§ **SOBRE A TAREFA**
No texto sobre a libertação de presos na Ucrânia, por qual crime foram condenados os dois homens cuja liberação o Tribunal da Cidade de Khmelnitski aprovou?

───── TEXTO FORNECIDO ─────

Um tribunal da Ucrânia ordenou, nesta terça-feira (22), a liberação dos primeiros presos que se apresentaram voluntariamente para entrar no exército do país, em virtude de uma nova lei destinada a mobilizar mais soldados para lutarem no conflito contra a Rússia.
Segundo as autoridades ucranianas, mais de 3.000 presos se voluntariaram para servir no Exército em troca de serem libertados.
O Tribunal da Cidade de Khmelnitski, situada no oeste do país, indicou que aprovou na terça a liberação de dois deles para se juntarem à Guarda Nacional da Ucrânia: um homem nascido em 2000 e outro em 1981, ambos condenados por roubo.
"Os homens estão aptos para o serviço militar, passaram por exames profissionais e psicológicos, e possuem um nível suficiente de condicionamento físico", completou o Tribunal, que analisa atualmente cerca de outras 50 solicitações similares.

───── DADOS EXIBIDOS ─────

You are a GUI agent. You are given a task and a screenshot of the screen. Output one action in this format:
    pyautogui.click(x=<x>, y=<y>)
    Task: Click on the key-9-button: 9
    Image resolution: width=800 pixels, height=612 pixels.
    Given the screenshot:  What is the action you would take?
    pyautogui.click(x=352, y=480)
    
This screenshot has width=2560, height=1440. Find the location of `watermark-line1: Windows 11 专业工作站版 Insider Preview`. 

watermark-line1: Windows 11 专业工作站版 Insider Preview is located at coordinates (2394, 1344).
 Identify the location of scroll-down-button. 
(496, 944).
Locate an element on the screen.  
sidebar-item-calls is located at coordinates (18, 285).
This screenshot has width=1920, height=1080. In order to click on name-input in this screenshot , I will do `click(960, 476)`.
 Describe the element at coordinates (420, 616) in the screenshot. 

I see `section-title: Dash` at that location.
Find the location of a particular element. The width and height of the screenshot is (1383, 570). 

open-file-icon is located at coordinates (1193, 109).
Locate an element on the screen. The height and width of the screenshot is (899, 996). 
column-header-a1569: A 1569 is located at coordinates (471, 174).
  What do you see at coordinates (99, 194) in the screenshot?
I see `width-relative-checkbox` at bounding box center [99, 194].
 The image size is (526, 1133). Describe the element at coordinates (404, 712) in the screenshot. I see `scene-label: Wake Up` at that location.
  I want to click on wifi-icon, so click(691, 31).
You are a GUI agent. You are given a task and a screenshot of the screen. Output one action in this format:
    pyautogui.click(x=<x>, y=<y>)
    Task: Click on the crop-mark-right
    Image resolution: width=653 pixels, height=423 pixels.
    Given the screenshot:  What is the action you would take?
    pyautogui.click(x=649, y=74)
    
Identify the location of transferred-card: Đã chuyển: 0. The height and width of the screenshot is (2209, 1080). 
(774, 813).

─────

§ **RESULTADO**
Roubo.